◆ Quoted text
start
This formality disposed of, the reception committee invited us to step upon the pavilioned raft and be wafted ashore. It sounds like a dignified proceeding, but of course it was not. We had to climb over the rails of the launch and, more or less, slide to a secure footing on the frail floor of the curious craft. Contrary to my secret expectations it kept afloat and we were soon landed at a little fishing village down on the beach, where Army ambulances waited to take us to the town of Balanga, a mile inland. Just outside of Balanga we passed under a great bamboo arch, the sort of thing the Filipinos erect and ornament with great skill and ingenuity. This one was so thickly decorated, however, with small American flags that little of its intricate frame-work was visible. A piece of white bunting stretched across the top of it bore, in large letters, the inscription: “Glory Honor to the Commission.”

We drove into the town and found the place en fete. I never saw so many American flags in one place in my life. Four thousand of them had been bought in Manila for the occasion; and four thousand flags go a long way in decorating a small provincial town. There was not much of the town left uncovered.
end
◆ Stored data
start
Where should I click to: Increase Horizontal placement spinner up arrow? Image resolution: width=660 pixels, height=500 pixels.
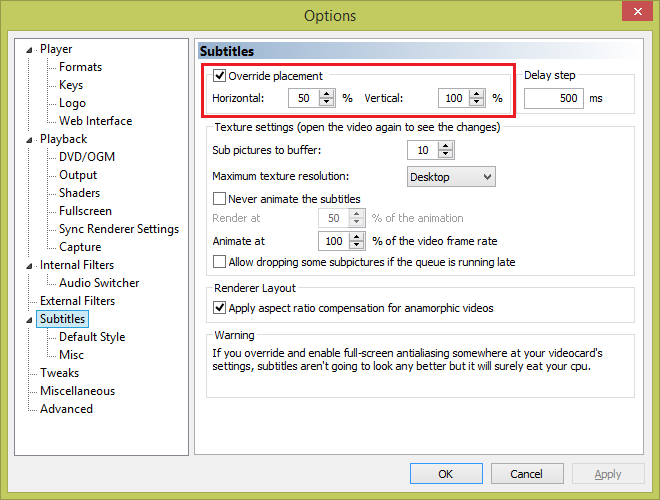[x=326, y=94]
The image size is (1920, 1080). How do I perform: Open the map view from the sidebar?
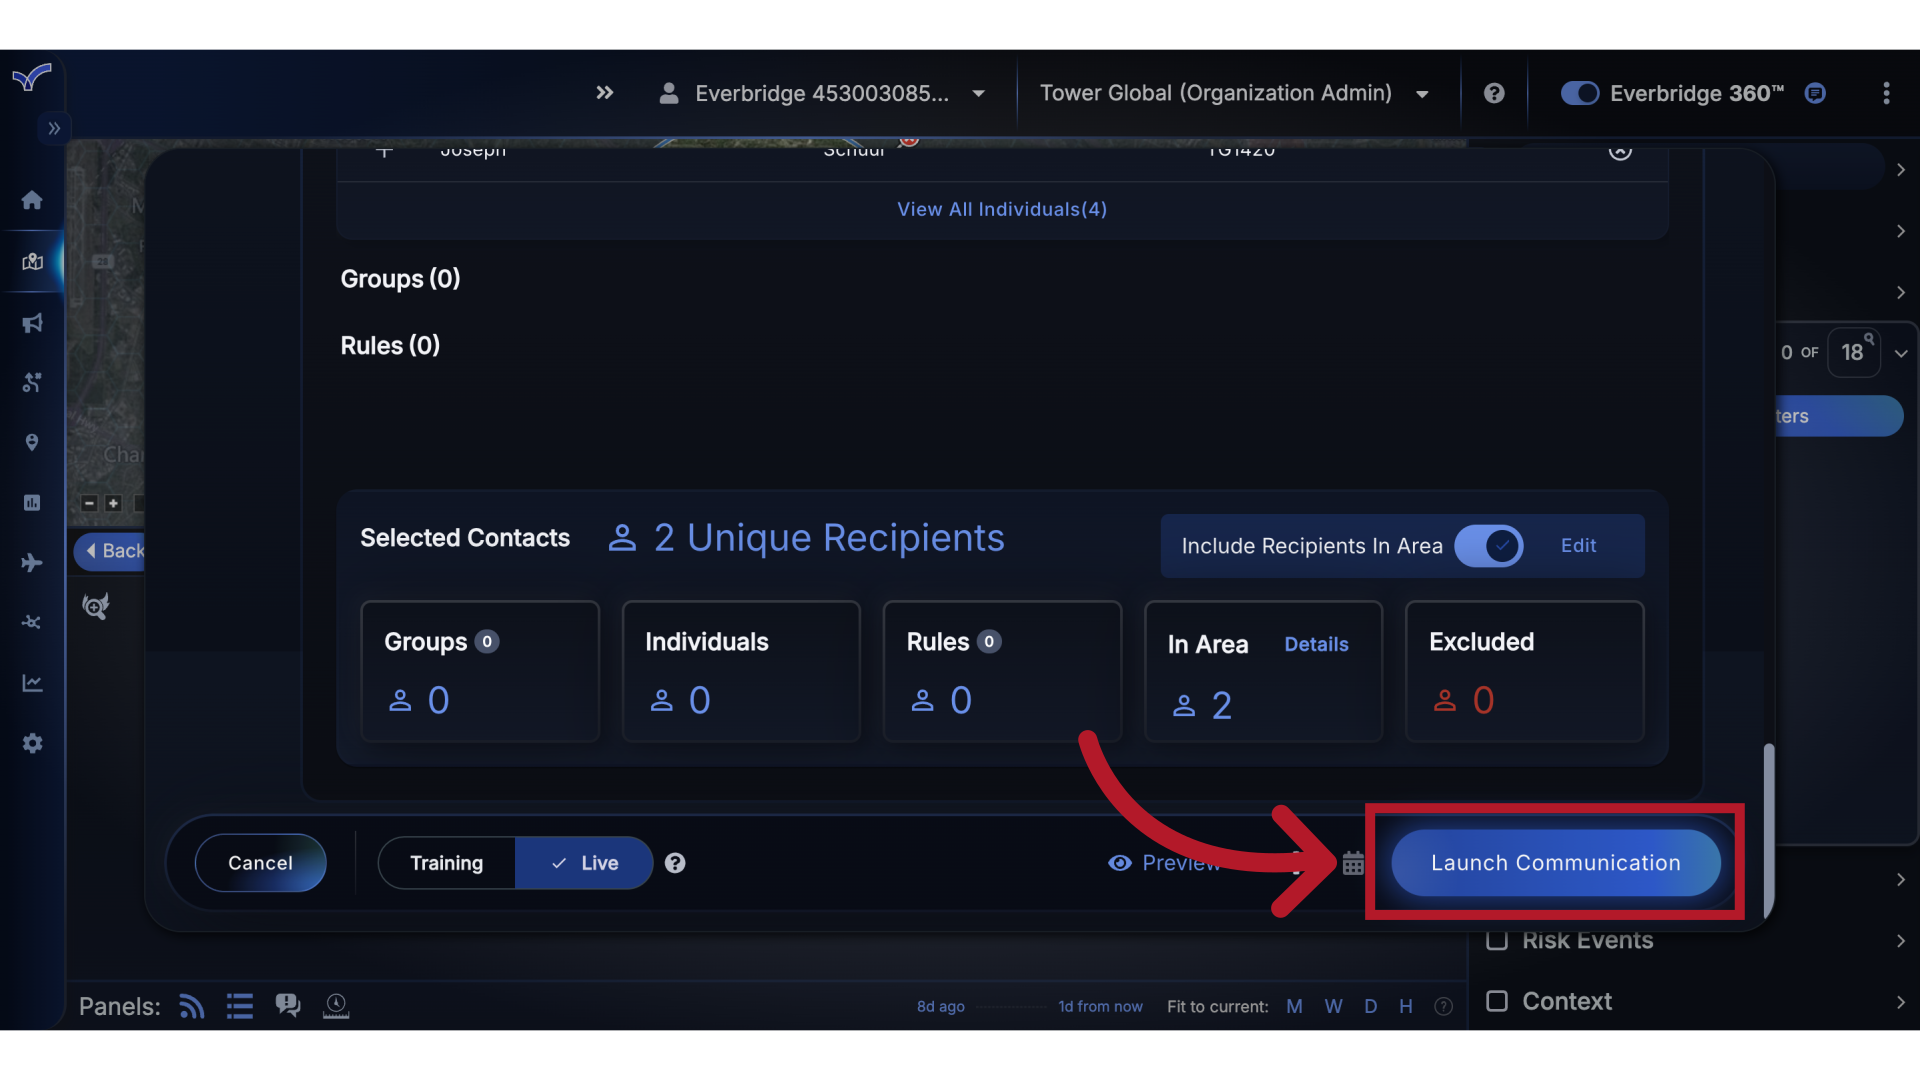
end
◆ What to work on
The passage on the arrival at Balanga calls the trip ashore on the pavilioned raft undignified. In one to three sentences, explain why, using the reason the passage gives.

◆ Output of the exercise
The party had to climb over the rails of the launch and, more or less, slide onto the frail floor of the raft to get a secure footing. That awkward scramble was far from the dignified proceeding that being "wafted ashore" suggests.